___ ESTRATTO DEL DOCUMENTO

Standard & Poor’s (S&P in sigla) e Moody’s sembravano intoccabili. Le due agenzie di rating internazionale, assieme alle due “sorelle” minori Fitch e Dbrs, per decenni sono state il terrore di tanti paesi come l’Italia. Erano potentissime. Bastava una loro “pagella” sulla solvibilità del debito pubblico di una nazione per decretare tempo bello o brutto per milioni di persone.
L’Italia ne sa qualcosa. Dopo vari declassamenti lo spread tra i Btp e i bund tedeschi nel novembre 2011 arrivò a livelli di collasso finanziario sfiorando 540 punti. Le conseguenze furono pesantissime: il tecnico Monti sostituì Berlusconi come presidente del Consiglio, sul Belpaese piovve un diluvio di tasse e di tagli alle spese, il deficit pubblico fu ridotto ma una mega recessione causò disoccupazione e povertà di massa. E oggi l’emergenza è ben peggiore. Il Coronavirus ha flagellato la Penisola causando quasi 26 mila morti e demolendo circa il 10% della ricchezza nazionale di quest’anno (200 miliardi di euro bruciati).

______
___ DATI ARCHIVIATI

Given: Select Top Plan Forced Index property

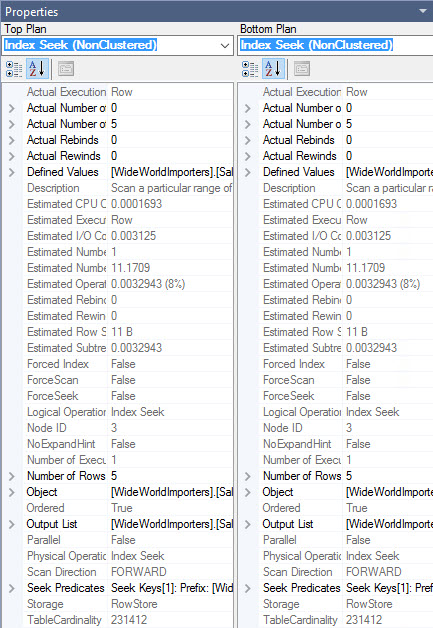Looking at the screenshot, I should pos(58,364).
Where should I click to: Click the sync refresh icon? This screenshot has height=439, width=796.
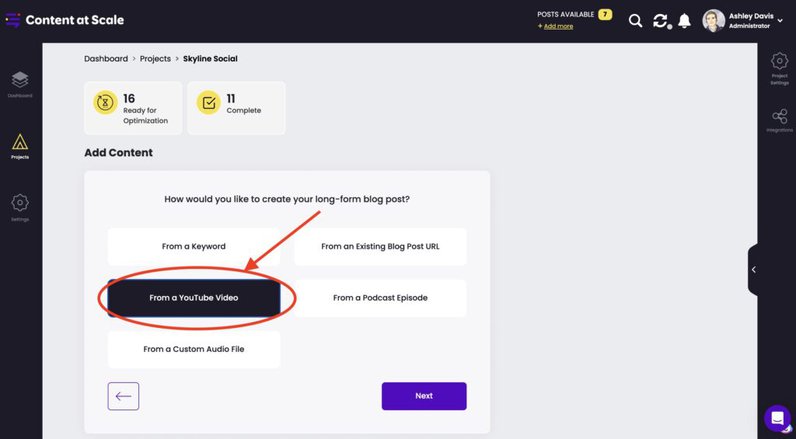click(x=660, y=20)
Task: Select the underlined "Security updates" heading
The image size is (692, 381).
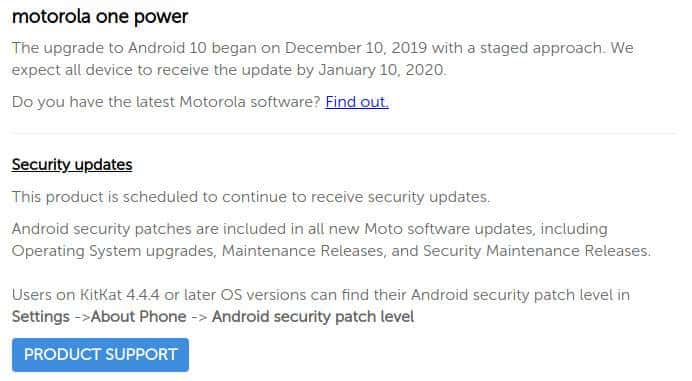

______
___ DATI ARCHIVIATI

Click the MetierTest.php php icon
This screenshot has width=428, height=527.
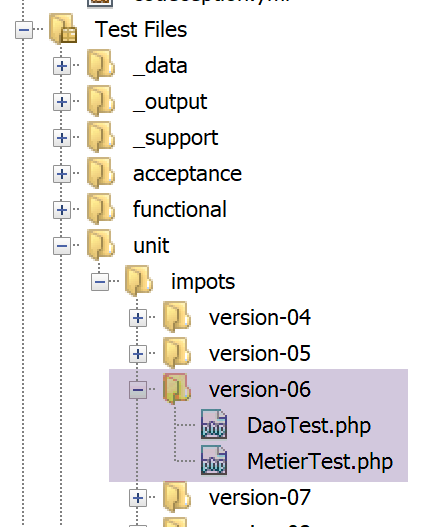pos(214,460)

______

• [CONSEGNA A]
Trascrivi dal testo sulle agenzie di rating il passo compreso tra "Standard & Poor’s" e "milioni di persone.", entrambi inclusi.
• [CONSEGNA B]
Rispondi a queste domande sul testo sulle agenzie di rating:
(i) Quali sono le due agenzie "sorelle" minori di Standard & Poor's e Moody's?
(ii) Quale livello sfiorò lo spread tra i Btp e i bund tedeschi nel novembre 2011?
(iii) Chi sostituì Berlusconi come presidente del Consiglio?
• [CONSEGNA C]
Scrivi il seguito del testo sulle agenzie di rating e sul debito italiano, cominciando subito dopo l'ultima frase riportata.

• [RISPOSTA A]
Standard & Poor’s (S&P in sigla) e Moody’s sembravano intoccabili. Le due agenzie di rating internazionale, assieme alle due “sorelle” minori Fitch e Dbrs, per decenni sono state il terrore di tanti paesi come l’Italia. Erano potentissime. Bastava una loro “pagella” sulla solvibilità del debito pubblico di una nazione per decretare tempo bello o brutto per milioni di persone.

• [RISPOSTA B]
(i) Fitch e Dbrs.
(ii) 540 punti.
(iii) Il tecnico Monti.

• [RISPOSTA C]
Venerdì 24 aprile S&P non ha declassato il debito italiano anche per gli aiuti finanziari promessi dal Consiglio europeo del 23 aprile, ma se pure lo avesse fatto non avrebbe causato disastri come un tempo.
La Bce ha tagliato gli “artigli” alle “quattro sorelle” della valutazione dei debiti di Stati ed aziende. La Banca centrale europea il 22 aprile ha deciso di continuare a comprare i titoli del debito pubblico dei paesi più deboli di Eurolandia «anche se il loro rating scenderà sotto l’attuale richiesta di qualità di credito minima dell’eurosistema». È una svolta: la Bce proseguirà negli acquisti anche se le agenzie di rating bocciassero i titoli come “junk”, ovvero “spazzatura”. È una decisione che aiuta soprattutto Italia, Spagna e Francia alle prese con quasi 70 mila morti da Covid-19, bilanci pubblici in profondo rosso e l’economia devastata dalla pandemia. Sono proprio gli acquisti della Bce a tenere basso lo spread e i tassi d’interessi pagati dalle tre nazioni latine.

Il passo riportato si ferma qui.